Got it, thanks @porcuquine ! So actually the most important part is in the EDIT paragraph, right?

[porcuquine]

Yes. I thought the rest provided clearer background and didn't want to remove it completely — so I just slapped the conclusion in but tried to set it off. If we can find a way to make this work, we'll write it into the spec cleanly without the buildup.

[porcuquine]

Updating to mention that we discussed this at the proofs sync today. Consensus is that the idea here is viable so we are going to move forward with implementing. If problems are discovered along the way, we will deal with them then.

[porcuquine]

NOTE: my original description used the wrong coefficients for the effective bit-shifting when packing challenges. I've corrected it above and include the original here for comparison.

Was: partial_challenge = (c1 + vdf_output) + (2 * c2) + (4 * c3) + (8 * c4) Should be: partial_challenge = (c1 + vdf_output) + (2^8 * c2) + (2^16 * c3) + (2^24 * c4)

[porcuquine]

One more — my original example, miscalculate 256 / 32. In fact we get 8 rather than 4 challenges:

partial_challenge = (c1 + vdf_output) + (2^8 * c2) + (2^16 * c3) + (2^24 * c4) + (2^32 * c5) + (2^40 + c6) + (2^48 + c7) + (2^56 * c8)

Sorry for the initial mistakes and flow of updates — trying to keep this somewhat accurate as a reference while I implement.

[porcuquine]

Update: this is implemented in https://github.com/filecoin-project/rust-proofs/pull/436. Because of dev bandwidth and priorities, verification in circuit is not yet implemented.

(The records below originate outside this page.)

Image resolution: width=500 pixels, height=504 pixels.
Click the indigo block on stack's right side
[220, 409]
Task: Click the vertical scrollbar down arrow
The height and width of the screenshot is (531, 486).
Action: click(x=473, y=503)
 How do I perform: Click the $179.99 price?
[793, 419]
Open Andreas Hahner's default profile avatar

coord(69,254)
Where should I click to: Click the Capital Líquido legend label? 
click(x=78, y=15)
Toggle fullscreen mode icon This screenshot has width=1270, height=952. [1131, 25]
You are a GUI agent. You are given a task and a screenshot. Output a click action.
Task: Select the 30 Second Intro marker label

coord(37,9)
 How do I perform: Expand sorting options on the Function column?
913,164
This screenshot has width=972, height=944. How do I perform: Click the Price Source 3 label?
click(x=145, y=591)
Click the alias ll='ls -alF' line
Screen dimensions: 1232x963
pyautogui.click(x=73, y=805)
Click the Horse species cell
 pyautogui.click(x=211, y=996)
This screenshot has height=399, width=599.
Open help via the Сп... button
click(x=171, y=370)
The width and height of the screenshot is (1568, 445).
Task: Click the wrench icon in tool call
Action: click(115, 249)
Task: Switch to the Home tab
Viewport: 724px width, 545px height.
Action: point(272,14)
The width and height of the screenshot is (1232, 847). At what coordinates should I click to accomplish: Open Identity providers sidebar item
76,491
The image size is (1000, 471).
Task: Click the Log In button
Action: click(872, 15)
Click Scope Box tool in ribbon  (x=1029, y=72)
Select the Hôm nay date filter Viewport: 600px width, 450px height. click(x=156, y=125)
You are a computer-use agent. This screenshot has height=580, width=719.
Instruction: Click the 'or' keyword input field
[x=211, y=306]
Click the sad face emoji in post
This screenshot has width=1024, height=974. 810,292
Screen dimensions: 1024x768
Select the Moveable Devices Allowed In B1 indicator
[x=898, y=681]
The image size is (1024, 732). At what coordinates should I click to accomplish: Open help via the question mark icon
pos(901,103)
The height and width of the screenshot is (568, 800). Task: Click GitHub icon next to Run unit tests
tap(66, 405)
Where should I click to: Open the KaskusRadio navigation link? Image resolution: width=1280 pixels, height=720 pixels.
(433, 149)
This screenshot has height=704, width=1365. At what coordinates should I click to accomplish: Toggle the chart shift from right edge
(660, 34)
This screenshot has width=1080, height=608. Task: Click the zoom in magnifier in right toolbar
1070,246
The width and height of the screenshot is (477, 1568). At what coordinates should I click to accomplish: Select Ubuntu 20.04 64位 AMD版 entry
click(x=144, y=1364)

However, vanilla verification is provided and tested as evidence that the algorithm is accurate.

[dignifiedquire]

Started speccing this out here: https://github.com/filecoin-project/specs/blob/update-post/drafts/proof-of-spacetime.md

[mhammersley]

Linking challenge sampling and seed biasing considerations to this issue

[nicola]

this is only relevant for VDF post, closing this for now.